TRY IT: These entries are to be retyped in full, word for word.

--- MATERIALS PROVIDED Enclosed Below ---

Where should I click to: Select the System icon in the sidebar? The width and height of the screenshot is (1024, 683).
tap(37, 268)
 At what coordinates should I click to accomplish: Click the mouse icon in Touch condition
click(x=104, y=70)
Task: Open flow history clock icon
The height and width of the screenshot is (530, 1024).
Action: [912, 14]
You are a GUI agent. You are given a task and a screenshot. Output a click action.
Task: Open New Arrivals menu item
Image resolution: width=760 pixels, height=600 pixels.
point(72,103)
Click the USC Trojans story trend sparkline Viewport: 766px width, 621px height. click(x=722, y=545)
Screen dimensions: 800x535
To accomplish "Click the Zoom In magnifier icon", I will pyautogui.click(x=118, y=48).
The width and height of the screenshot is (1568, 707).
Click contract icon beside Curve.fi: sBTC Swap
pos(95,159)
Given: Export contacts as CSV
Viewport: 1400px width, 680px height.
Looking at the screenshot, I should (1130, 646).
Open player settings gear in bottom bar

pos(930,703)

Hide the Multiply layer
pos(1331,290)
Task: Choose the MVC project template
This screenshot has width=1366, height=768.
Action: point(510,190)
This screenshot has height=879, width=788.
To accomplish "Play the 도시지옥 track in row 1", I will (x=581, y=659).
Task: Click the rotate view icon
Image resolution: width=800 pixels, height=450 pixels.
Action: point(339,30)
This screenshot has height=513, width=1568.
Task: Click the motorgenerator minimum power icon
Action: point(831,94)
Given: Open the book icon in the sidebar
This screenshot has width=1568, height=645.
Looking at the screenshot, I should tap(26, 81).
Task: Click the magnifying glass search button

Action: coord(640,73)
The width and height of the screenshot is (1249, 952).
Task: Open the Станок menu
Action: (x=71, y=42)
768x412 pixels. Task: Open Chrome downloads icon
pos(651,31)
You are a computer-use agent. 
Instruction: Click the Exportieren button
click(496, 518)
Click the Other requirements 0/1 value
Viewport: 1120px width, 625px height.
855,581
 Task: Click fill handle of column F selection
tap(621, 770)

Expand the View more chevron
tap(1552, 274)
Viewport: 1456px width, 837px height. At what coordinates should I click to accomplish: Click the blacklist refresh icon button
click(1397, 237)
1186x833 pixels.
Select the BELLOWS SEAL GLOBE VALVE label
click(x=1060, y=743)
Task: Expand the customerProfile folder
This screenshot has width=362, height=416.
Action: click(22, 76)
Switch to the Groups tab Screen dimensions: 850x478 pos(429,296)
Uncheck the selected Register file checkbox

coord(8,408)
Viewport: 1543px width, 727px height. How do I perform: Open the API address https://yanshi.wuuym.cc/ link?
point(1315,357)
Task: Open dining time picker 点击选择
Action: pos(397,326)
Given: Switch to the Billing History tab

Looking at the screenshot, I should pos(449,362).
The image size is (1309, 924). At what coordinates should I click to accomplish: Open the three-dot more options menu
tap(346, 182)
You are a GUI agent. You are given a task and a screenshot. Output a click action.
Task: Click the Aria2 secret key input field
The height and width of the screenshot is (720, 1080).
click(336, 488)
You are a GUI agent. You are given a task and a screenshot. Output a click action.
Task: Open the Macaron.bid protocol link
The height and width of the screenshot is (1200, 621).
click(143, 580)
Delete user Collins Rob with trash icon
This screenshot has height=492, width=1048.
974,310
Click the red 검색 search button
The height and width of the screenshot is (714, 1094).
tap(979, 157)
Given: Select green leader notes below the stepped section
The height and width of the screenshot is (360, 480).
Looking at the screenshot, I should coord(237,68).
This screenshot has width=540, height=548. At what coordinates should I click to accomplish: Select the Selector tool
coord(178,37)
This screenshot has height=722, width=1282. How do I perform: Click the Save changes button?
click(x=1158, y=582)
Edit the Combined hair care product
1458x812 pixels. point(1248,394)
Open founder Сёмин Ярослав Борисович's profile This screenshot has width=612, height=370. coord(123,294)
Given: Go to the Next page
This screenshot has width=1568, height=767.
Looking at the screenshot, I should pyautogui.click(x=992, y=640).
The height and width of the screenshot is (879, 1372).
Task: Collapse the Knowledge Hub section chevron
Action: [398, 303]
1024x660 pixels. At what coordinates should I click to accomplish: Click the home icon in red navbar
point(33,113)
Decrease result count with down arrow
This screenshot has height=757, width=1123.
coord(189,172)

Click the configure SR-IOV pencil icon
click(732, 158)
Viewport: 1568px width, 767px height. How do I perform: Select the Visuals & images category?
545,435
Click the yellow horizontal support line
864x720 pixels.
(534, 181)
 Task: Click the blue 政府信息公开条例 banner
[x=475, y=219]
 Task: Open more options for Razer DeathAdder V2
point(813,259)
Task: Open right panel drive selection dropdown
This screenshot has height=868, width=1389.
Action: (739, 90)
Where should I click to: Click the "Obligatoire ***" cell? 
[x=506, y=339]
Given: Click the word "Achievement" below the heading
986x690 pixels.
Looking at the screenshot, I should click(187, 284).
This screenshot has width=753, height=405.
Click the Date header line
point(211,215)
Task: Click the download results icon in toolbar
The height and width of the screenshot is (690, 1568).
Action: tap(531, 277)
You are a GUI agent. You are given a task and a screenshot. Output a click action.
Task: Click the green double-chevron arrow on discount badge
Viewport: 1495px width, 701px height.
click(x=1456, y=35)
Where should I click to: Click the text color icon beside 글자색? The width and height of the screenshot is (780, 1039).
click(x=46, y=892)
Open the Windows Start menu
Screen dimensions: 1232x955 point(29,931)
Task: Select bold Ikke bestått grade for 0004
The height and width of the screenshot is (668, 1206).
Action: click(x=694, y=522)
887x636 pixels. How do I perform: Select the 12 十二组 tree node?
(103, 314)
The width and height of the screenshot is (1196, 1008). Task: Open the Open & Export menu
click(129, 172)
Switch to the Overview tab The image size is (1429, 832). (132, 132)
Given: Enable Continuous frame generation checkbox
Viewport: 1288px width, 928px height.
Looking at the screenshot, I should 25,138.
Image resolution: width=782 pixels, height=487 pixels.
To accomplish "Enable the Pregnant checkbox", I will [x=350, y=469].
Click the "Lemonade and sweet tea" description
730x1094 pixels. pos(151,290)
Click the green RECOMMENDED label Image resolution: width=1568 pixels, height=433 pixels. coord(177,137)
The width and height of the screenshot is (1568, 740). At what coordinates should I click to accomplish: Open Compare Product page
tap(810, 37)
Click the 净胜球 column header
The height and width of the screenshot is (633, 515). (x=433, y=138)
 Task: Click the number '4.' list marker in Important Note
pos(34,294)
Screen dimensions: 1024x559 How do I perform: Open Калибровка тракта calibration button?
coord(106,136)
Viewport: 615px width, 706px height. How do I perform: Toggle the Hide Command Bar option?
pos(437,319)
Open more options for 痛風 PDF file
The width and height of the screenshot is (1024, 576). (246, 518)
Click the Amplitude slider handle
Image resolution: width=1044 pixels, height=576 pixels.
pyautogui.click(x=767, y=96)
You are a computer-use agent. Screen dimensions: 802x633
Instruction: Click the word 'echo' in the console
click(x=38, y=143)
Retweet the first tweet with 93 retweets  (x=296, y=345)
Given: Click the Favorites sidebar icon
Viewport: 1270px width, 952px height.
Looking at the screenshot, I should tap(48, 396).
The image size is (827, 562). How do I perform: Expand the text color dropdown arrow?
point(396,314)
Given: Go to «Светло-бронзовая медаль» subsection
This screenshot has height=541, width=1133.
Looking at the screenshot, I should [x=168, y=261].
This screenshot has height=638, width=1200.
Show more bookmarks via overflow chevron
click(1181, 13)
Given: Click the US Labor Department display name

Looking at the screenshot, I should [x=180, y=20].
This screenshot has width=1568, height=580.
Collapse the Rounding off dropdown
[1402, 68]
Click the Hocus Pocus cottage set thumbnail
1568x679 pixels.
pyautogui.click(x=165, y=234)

--- End of Enclosed MATERIALS PROVIDED ---

YOUR RESPONSE:
Where should I click to: Select the System icon in the sidebar? The width and height of the screenshot is (1024, 683).
tap(37, 268)
 At what coordinates should I click to accomplish: Click the mouse icon in Touch condition
click(x=104, y=70)
Task: Open flow history clock icon
The height and width of the screenshot is (530, 1024).
Action: [912, 14]
You are a GUI agent. You are given a task and a screenshot. Output a click action.
Task: Open New Arrivals menu item
Image resolution: width=760 pixels, height=600 pixels.
point(72,103)
Click the USC Trojans story trend sparkline Viewport: 766px width, 621px height. click(x=722, y=545)
Screen dimensions: 800x535
To accomplish "Click the Zoom In magnifier icon", I will pyautogui.click(x=118, y=48).
The width and height of the screenshot is (1568, 707).
Click contract icon beside Curve.fi: sBTC Swap
pos(95,159)
Given: Export contacts as CSV
Viewport: 1400px width, 680px height.
Looking at the screenshot, I should (1130, 646).
Open player settings gear in bottom bar

pos(930,703)

Hide the Multiply layer
pos(1331,290)
Task: Choose the MVC project template
This screenshot has width=1366, height=768.
Action: point(510,190)
This screenshot has height=879, width=788.
To accomplish "Play the 도시지옥 track in row 1", I will (x=581, y=659).
Task: Click the rotate view icon
Image resolution: width=800 pixels, height=450 pixels.
Action: point(339,30)
This screenshot has height=513, width=1568.
Task: Click the motorgenerator minimum power icon
Action: point(831,94)
Given: Open the book icon in the sidebar
This screenshot has width=1568, height=645.
Looking at the screenshot, I should tap(26, 81).
Task: Click the magnifying glass search button

Action: coord(640,73)
The width and height of the screenshot is (1249, 952).
Task: Open the Станок menu
Action: (x=71, y=42)
768x412 pixels. Task: Open Chrome downloads icon
pos(651,31)
You are a computer-use agent. 
Instruction: Click the Exportieren button
click(496, 518)
Click the Other requirements 0/1 value
Viewport: 1120px width, 625px height.
855,581
 Task: Click fill handle of column F selection
tap(621, 770)

Expand the View more chevron
tap(1552, 274)
Viewport: 1456px width, 837px height. At what coordinates should I click to accomplish: Click the blacklist refresh icon button
click(1397, 237)
1186x833 pixels.
Select the BELLOWS SEAL GLOBE VALVE label
click(x=1060, y=743)
Task: Expand the customerProfile folder
This screenshot has width=362, height=416.
Action: click(22, 76)
Switch to the Groups tab Screen dimensions: 850x478 pos(429,296)
Uncheck the selected Register file checkbox

coord(8,408)
Viewport: 1543px width, 727px height. How do I perform: Open the API address https://yanshi.wuuym.cc/ link?
point(1315,357)
Task: Open dining time picker 点击选择
Action: pos(397,326)
Given: Switch to the Billing History tab

Looking at the screenshot, I should pos(449,362).
The image size is (1309, 924). At what coordinates should I click to accomplish: Open the three-dot more options menu
tap(346, 182)
You are a GUI agent. You are given a task and a screenshot. Output a click action.
Task: Click the Aria2 secret key input field
The height and width of the screenshot is (720, 1080).
click(336, 488)
You are a GUI agent. You are given a task and a screenshot. Output a click action.
Task: Open the Macaron.bid protocol link
The height and width of the screenshot is (1200, 621).
click(143, 580)
Delete user Collins Rob with trash icon
This screenshot has height=492, width=1048.
974,310
Click the red 검색 search button
The height and width of the screenshot is (714, 1094).
tap(979, 157)
Given: Select green leader notes below the stepped section
The height and width of the screenshot is (360, 480).
Looking at the screenshot, I should coord(237,68).
This screenshot has width=540, height=548. At what coordinates should I click to accomplish: Select the Selector tool
coord(178,37)
This screenshot has height=722, width=1282. How do I perform: Click the Save changes button?
click(x=1158, y=582)
Edit the Combined hair care product
1458x812 pixels. point(1248,394)
Open founder Сёмин Ярослав Борисович's profile This screenshot has width=612, height=370. coord(123,294)
Given: Go to the Next page
This screenshot has width=1568, height=767.
Looking at the screenshot, I should pyautogui.click(x=992, y=640).
The height and width of the screenshot is (879, 1372).
Task: Collapse the Knowledge Hub section chevron
Action: [398, 303]
1024x660 pixels. At what coordinates should I click to accomplish: Click the home icon in red navbar
point(33,113)
Decrease result count with down arrow
This screenshot has height=757, width=1123.
coord(189,172)

Click the configure SR-IOV pencil icon
click(732, 158)
Viewport: 1568px width, 767px height. How do I perform: Select the Visuals & images category?
545,435
Click the yellow horizontal support line
864x720 pixels.
(534, 181)
 Task: Click the blue 政府信息公开条例 banner
[x=475, y=219]
 Task: Open more options for Razer DeathAdder V2
point(813,259)
Task: Open right panel drive selection dropdown
This screenshot has height=868, width=1389.
Action: (739, 90)
Where should I click to: Click the "Obligatoire ***" cell? 
[x=506, y=339]
Given: Click the word "Achievement" below the heading
986x690 pixels.
Looking at the screenshot, I should click(187, 284).
This screenshot has width=753, height=405.
Click the Date header line
point(211,215)
Task: Click the download results icon in toolbar
The height and width of the screenshot is (690, 1568).
Action: tap(531, 277)
You are a GUI agent. You are given a task and a screenshot. Output a click action.
Task: Click the green double-chevron arrow on discount badge
Viewport: 1495px width, 701px height.
click(x=1456, y=35)
Where should I click to: Click the text color icon beside 글자색? The width and height of the screenshot is (780, 1039).
click(x=46, y=892)
Open the Windows Start menu
Screen dimensions: 1232x955 point(29,931)
Task: Select bold Ikke bestått grade for 0004
The height and width of the screenshot is (668, 1206).
Action: click(x=694, y=522)
887x636 pixels. How do I perform: Select the 12 十二组 tree node?
(103, 314)
The width and height of the screenshot is (1196, 1008). Task: Open the Open & Export menu
click(129, 172)
Switch to the Overview tab The image size is (1429, 832). (132, 132)
Given: Enable Continuous frame generation checkbox
Viewport: 1288px width, 928px height.
Looking at the screenshot, I should 25,138.
Image resolution: width=782 pixels, height=487 pixels.
To accomplish "Enable the Pregnant checkbox", I will [x=350, y=469].
Click the "Lemonade and sweet tea" description
730x1094 pixels. pos(151,290)
Click the green RECOMMENDED label Image resolution: width=1568 pixels, height=433 pixels. coord(177,137)
The width and height of the screenshot is (1568, 740). At what coordinates should I click to accomplish: Open Compare Product page
tap(810, 37)
Click the 净胜球 column header
The height and width of the screenshot is (633, 515). (x=433, y=138)
 Task: Click the number '4.' list marker in Important Note
pos(34,294)
Screen dimensions: 1024x559 How do I perform: Open Калибровка тракта calibration button?
coord(106,136)
Viewport: 615px width, 706px height. How do I perform: Toggle the Hide Command Bar option?
pos(437,319)
Open more options for 痛風 PDF file
The width and height of the screenshot is (1024, 576). (246, 518)
Click the Amplitude slider handle
Image resolution: width=1044 pixels, height=576 pixels.
pyautogui.click(x=767, y=96)
You are a computer-use agent. Screen dimensions: 802x633
Instruction: Click the word 'echo' in the console
click(x=38, y=143)
Retweet the first tweet with 93 retweets  (x=296, y=345)
Given: Click the Favorites sidebar icon
Viewport: 1270px width, 952px height.
Looking at the screenshot, I should tap(48, 396).
The image size is (827, 562). How do I perform: Expand the text color dropdown arrow?
point(396,314)
Given: Go to «Светло-бронзовая медаль» subsection
This screenshot has height=541, width=1133.
Looking at the screenshot, I should [x=168, y=261].
This screenshot has height=638, width=1200.
Show more bookmarks via overflow chevron
click(1181, 13)
Given: Click the US Labor Department display name

Looking at the screenshot, I should [x=180, y=20].
This screenshot has width=1568, height=580.
Collapse the Rounding off dropdown
[1402, 68]
Click the Hocus Pocus cottage set thumbnail
1568x679 pixels.
pyautogui.click(x=165, y=234)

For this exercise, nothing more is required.